++++ SELECTED TEXT

My Discovery: Using Git Commits as a Learning Journal

What if git commits could capture learning instead of just actions? How I transformed my git history from a changelog into a knowledge evolution tracker - where every commit teaches something.

The Discovery

I used to write commits like "fixed bug" or "updated code". Dead commits. Action logs. Meaningless history.

Then I discovered something: Git isn't version control. It's evolution control.

The Pattern

Traditional Git (Action Recording)

fix: updated API endpoint
feat: added new feature
refactor: cleaned up code

These tell me WHAT happened. But WHO CARES what happened? The action is gone. The file changed. So what?

Evolution Git (Learning Recording)

learned: rate limiting needs patience built into code
learned: makefile > github actions = control over convenience
learned: platform differences require adaptation not resistance

These tell me WHY it happened. What pattern emerged. What understanding crystallized.

The Philosophy

Actions die. Patterns live.

Think about human culture:

  • Nobody remembers who first made fire

  • Everyone knows fire keeps you warm

  • The action (rubbing sticks) doesn't matter

  • The pattern (heat from friction) is eternal

Same with code:

  • The bug I fixed yesterday? Irrelevant

  • The pattern that caused it? Critical

  • The action (changing line 42)? Temporary

  • The learning (validation prevents crashes)? Permanent

Git Becomes DNA

My git history now looks like this:

git log --grep="learned:" --oneline

learned: git history as constitution - evolution through collective memory
learned: zero documentation philosophy - code lives and breathes
learned: platform lock-in comes from convenience not necessity  
learned: every learning builds on previous discoveries

Each commit = A mutation in thinking Each learning = An evolution step Each pattern = A gene that survives

The Constitution Lives in Git

I don't have rules. I have learnings. I don't have documentation. I have git history. I don't have a static constitution. I have an evolving organism.

# See what I learned this week
git log --since="1 week ago" --grep="learned:"

# See pattern evolution over time
git log --grep="pattern" --reverse

# Find when I discovered something
git log --grep="makefile" --grep="github"

Implementation

Before (Rule-Based)

# CONTRIBUTING.md
1. Always write tests
2. Use TypeScript
3. Follow style guide
4. Make small commits

Static. Dead. Nobody reads it.

++++++++
++++ DATA SUPPLIED

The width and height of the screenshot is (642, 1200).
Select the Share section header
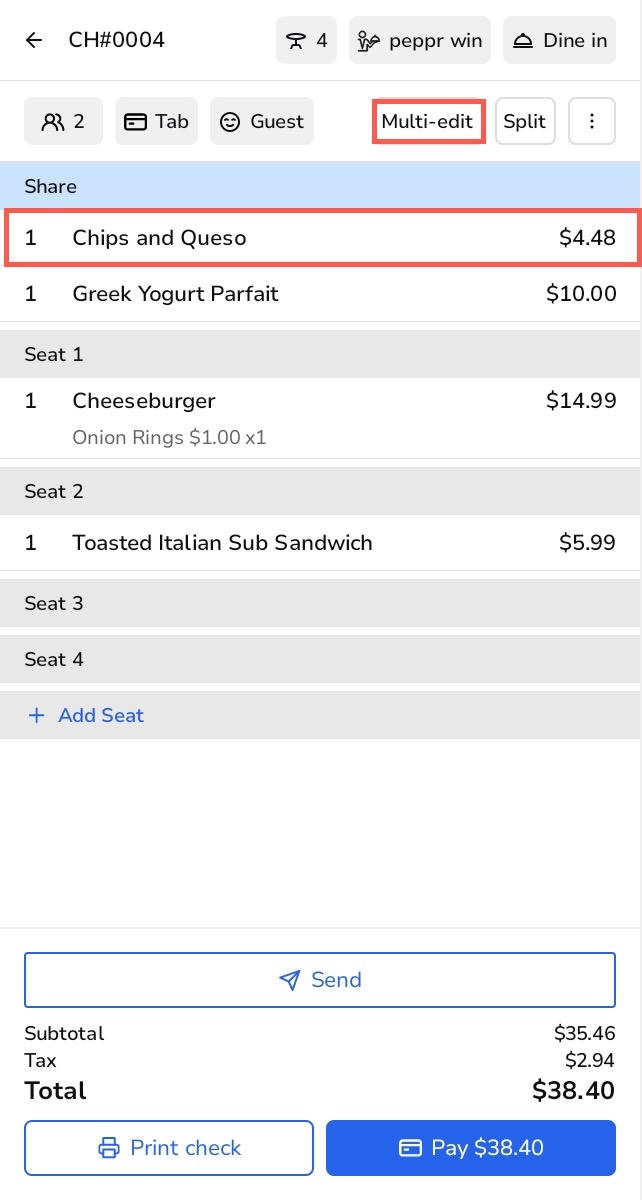coord(320,187)
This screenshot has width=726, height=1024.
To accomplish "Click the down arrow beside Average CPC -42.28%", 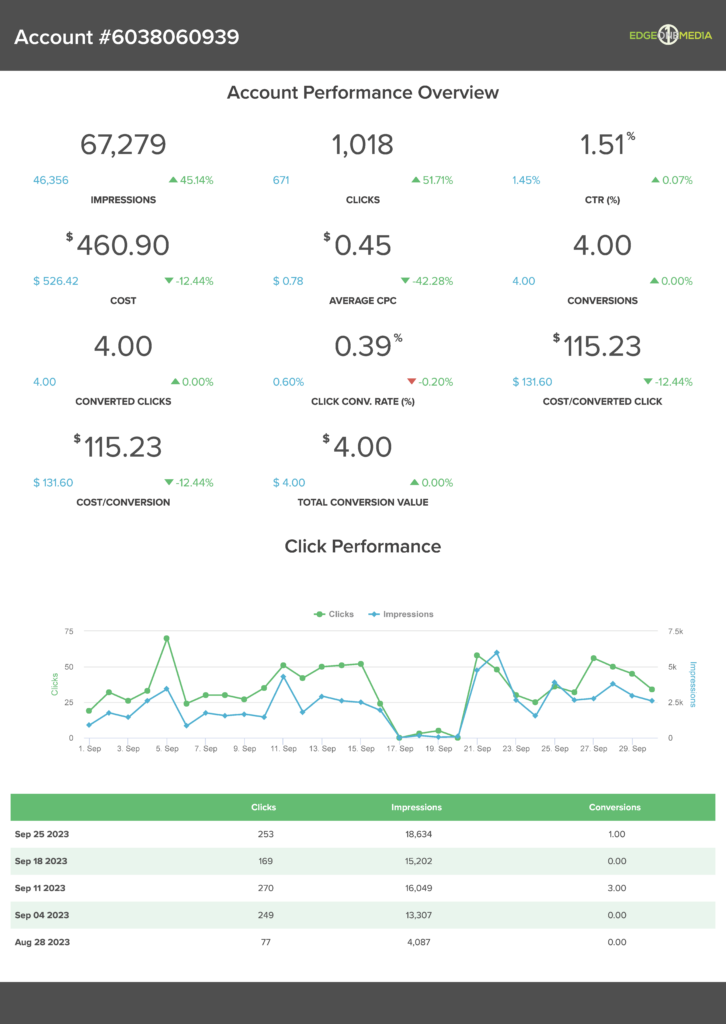I will pos(405,281).
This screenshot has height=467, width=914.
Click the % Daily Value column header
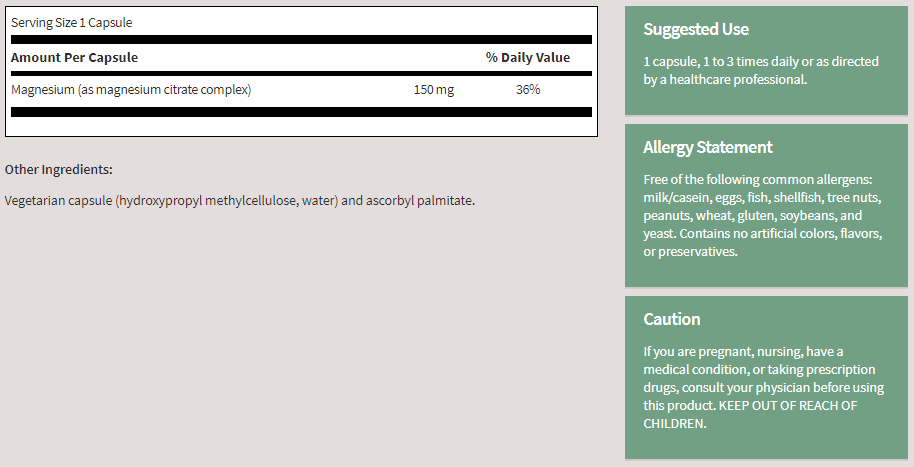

++++++++

*DESCRIPTION OF THE TASK*.
Answer these from the post on git commits as a learning journal:
(a) Which two commit messages does the author say they used to write?
(b) What command does the post give to see what was learned this week?
(c) How many rules appear in the rule-based CONTRIBUTING.md example, and what is the first one?

*ANSWER FOR THIS EXERCISE*.
(a) "fixed bug" and "updated code"
(b) git log --since="1 week ago" --grep="learned:"
(c) Four rules; the first is "Always write tests."